Aceh Jaya Regency () is a regency  of Aceh Special Region, Indonesia. It is located on the island of Sumatra. The regency covers an area of 3,814 square kilometres and had a population of 76,782 people at the 2010 census and 93,159 at the 2020 Census, of whom 47,264 were male and 45,895 female. The official estimate as at mid 2021 was 94,418. The seat of the Regency is Calang, in Krueng Sabee District. The main crops grown in the Regency are rice, rambutan, durian, orange, water melon, rubber, palm and coconut oil.

Administrative divisions 
As at 2010, the regency was divided administratively into six districts (kecamatan); however, three additional districts (Indra Jaya, Darul Hikmah and Pasie Raya) have since been created by the division of existing districts. The nine districts, listed below with their areas and their populations at the 2010 Census and the 2020 Census, together with the official estimates as at mid 2021. The table also includes the locations of the district administrative centres, the number of villages (Aceh: gampong) in each, and the district post code.

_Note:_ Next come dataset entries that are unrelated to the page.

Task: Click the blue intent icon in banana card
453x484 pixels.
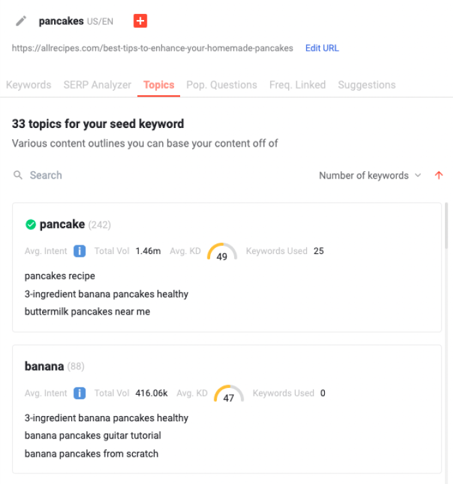Action: point(79,393)
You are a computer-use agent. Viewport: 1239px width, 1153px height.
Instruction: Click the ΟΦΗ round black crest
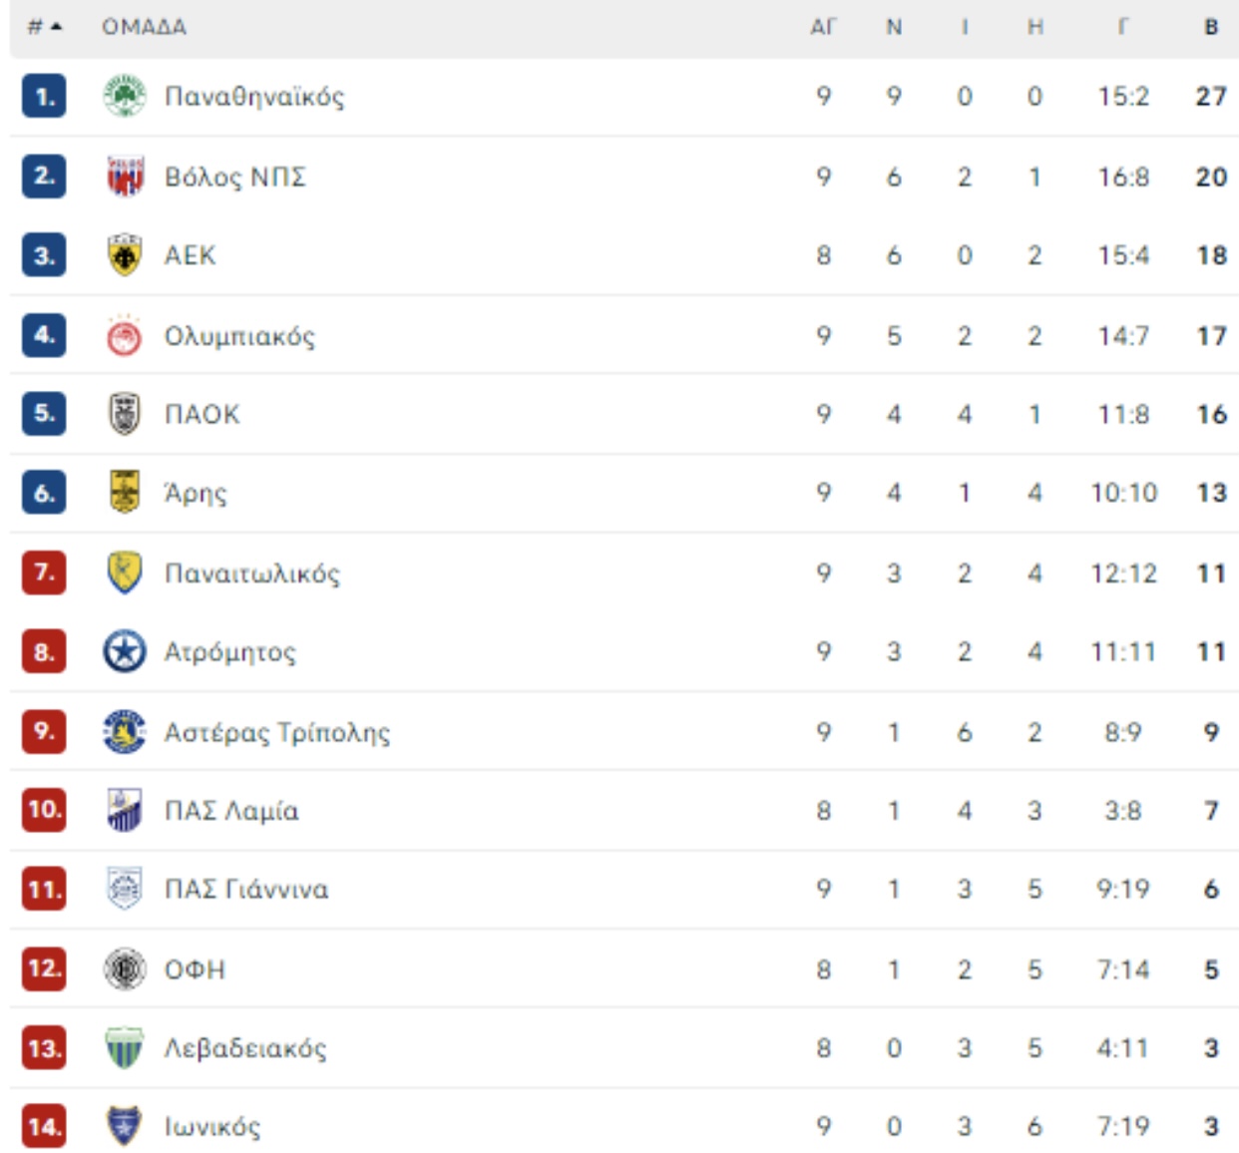coord(125,969)
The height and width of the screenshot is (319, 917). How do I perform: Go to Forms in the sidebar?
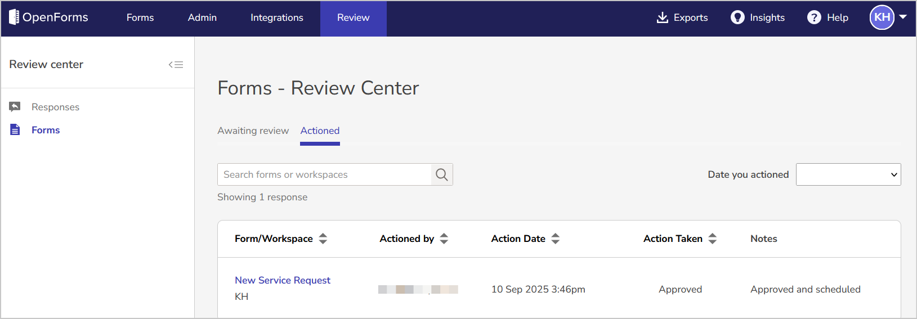click(46, 130)
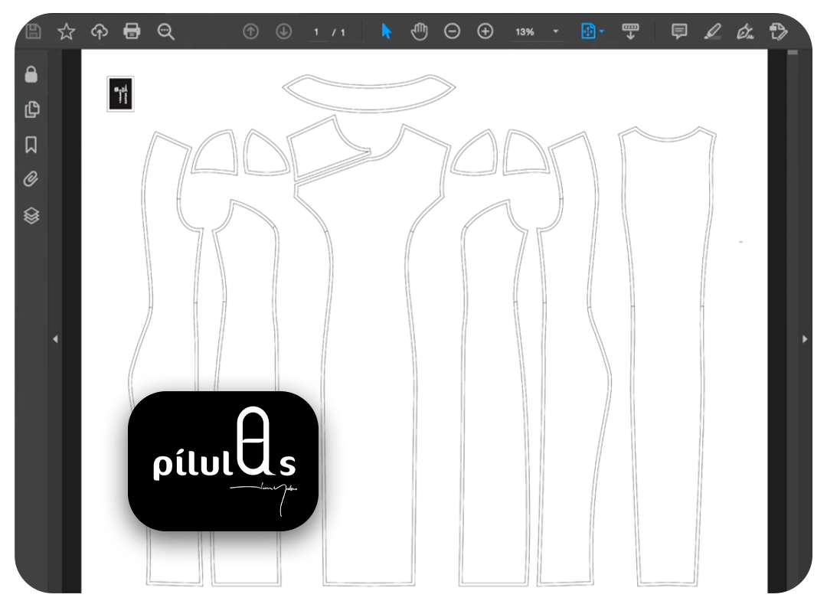The image size is (827, 601).
Task: Click the zoom in plus button
Action: tap(485, 31)
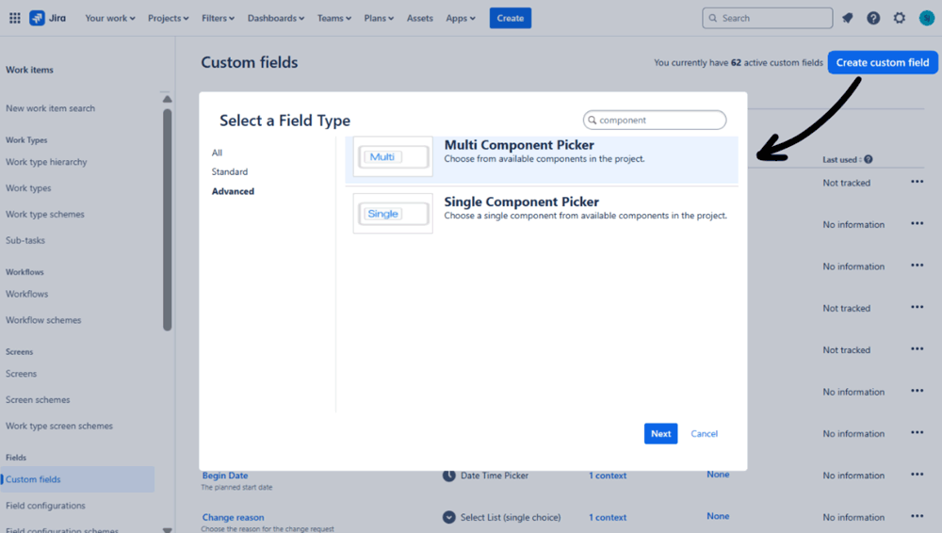Expand the Projects dropdown menu

pyautogui.click(x=168, y=18)
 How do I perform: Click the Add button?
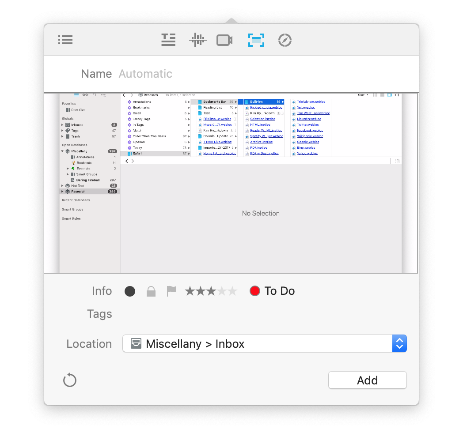coord(367,380)
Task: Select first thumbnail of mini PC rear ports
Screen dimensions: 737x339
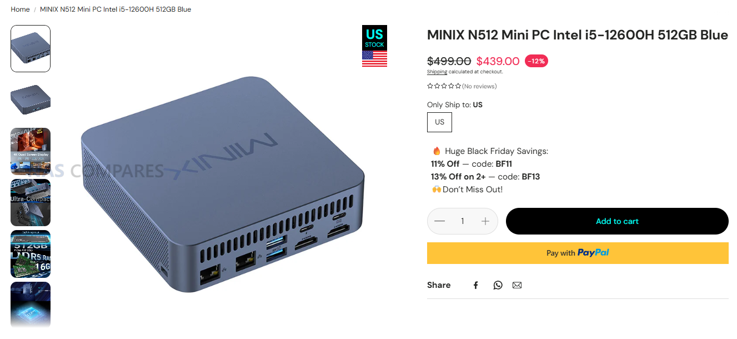Action: pyautogui.click(x=31, y=48)
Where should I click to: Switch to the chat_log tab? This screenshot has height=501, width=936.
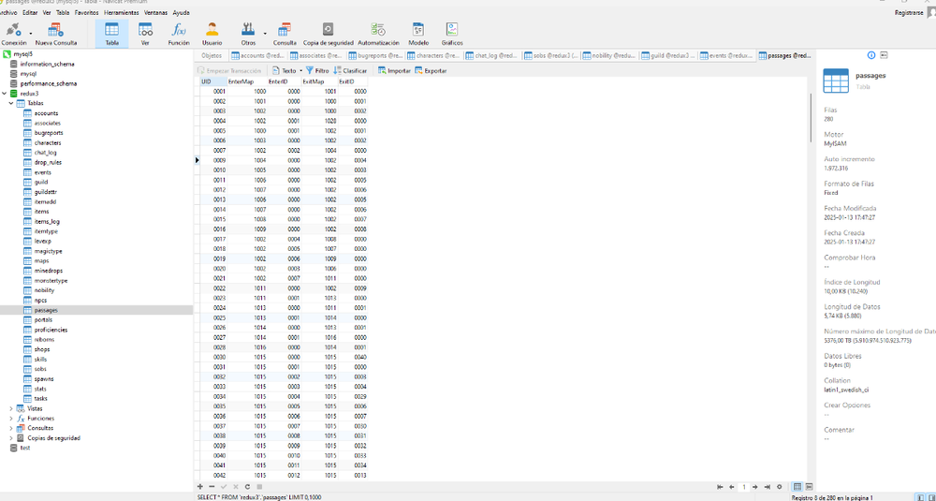pos(492,55)
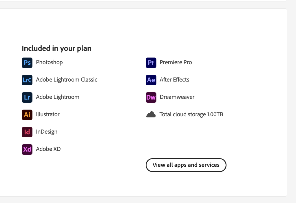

Note: (a) the 2010 populations of the new districts are included in the totals for the districts from which they were divided. (b) includes three small offshore islands. (c) includes a small offshore island.

Earthquake 
On December 26, 2004, the regency was affected by the Indian Ocean earthquake. The Indonesian Government has announced that a rebuilt Calang will be sited further inland, although individual families and businesses are rebuilding at the same location along the coast. By October 2006 substantial parts of the town of Calang had been reconstructed, including a small hotel and a number of restaurants and other businesses. By the end of 2006 a total of 15,000 houses and 57,000 permanent houses had been reconstructed in the regency. Many people along the coast are still in transitional housing but progress has been made by the various local and many international organizations such as the Red Cross and USAID who are assisting with the reconstruction.